Aim of the exercise: Where a record contains an image, leave the image out and print the rest exactly.

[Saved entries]

--- START ---

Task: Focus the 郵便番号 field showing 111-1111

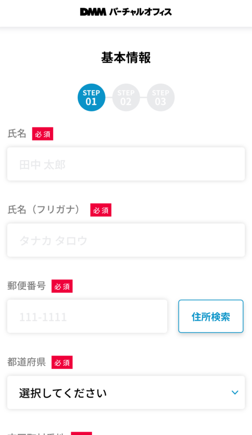Action: coord(87,316)
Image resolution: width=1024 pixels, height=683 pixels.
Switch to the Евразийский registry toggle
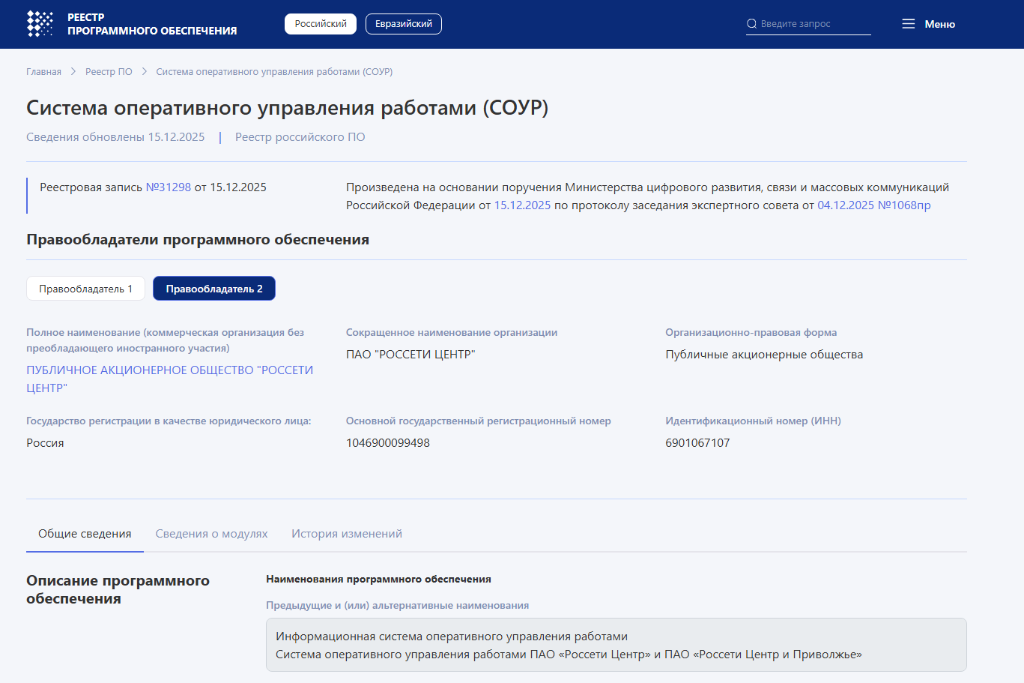[x=403, y=24]
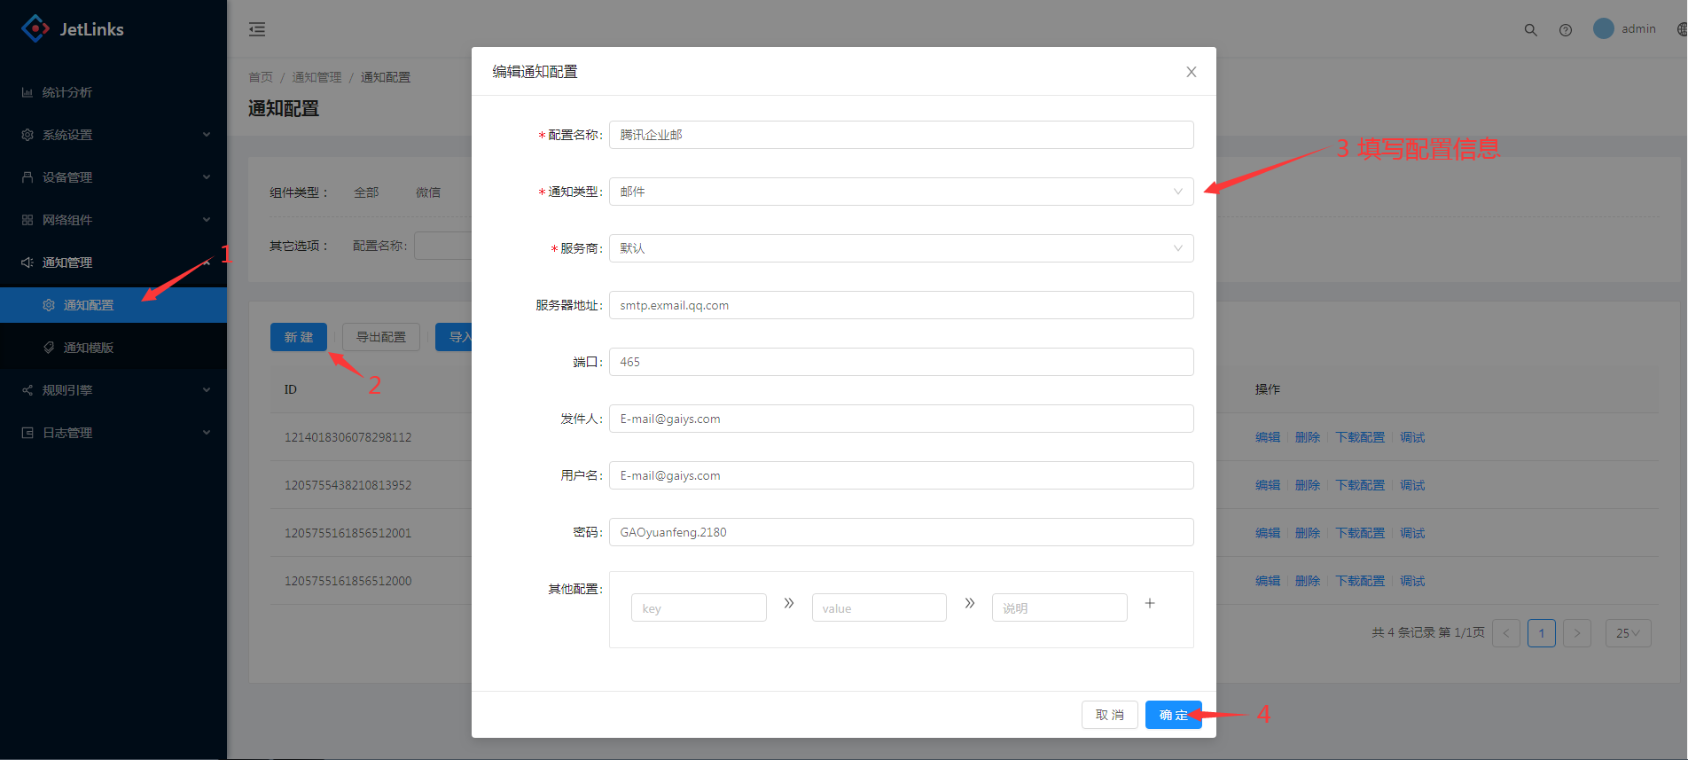Click the 调试 link in first row
This screenshot has height=760, width=1688.
(x=1411, y=437)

--- END ---

Reply:
Task: Focus the 郵便番号 field showing 111-1111

Action: coord(87,316)
Image resolution: width=1024 pixels, height=683 pixels.
Switch to the Евразийский registry toggle
[x=403, y=24]
Click the 调试 link in first row
This screenshot has height=760, width=1688.
(x=1411, y=437)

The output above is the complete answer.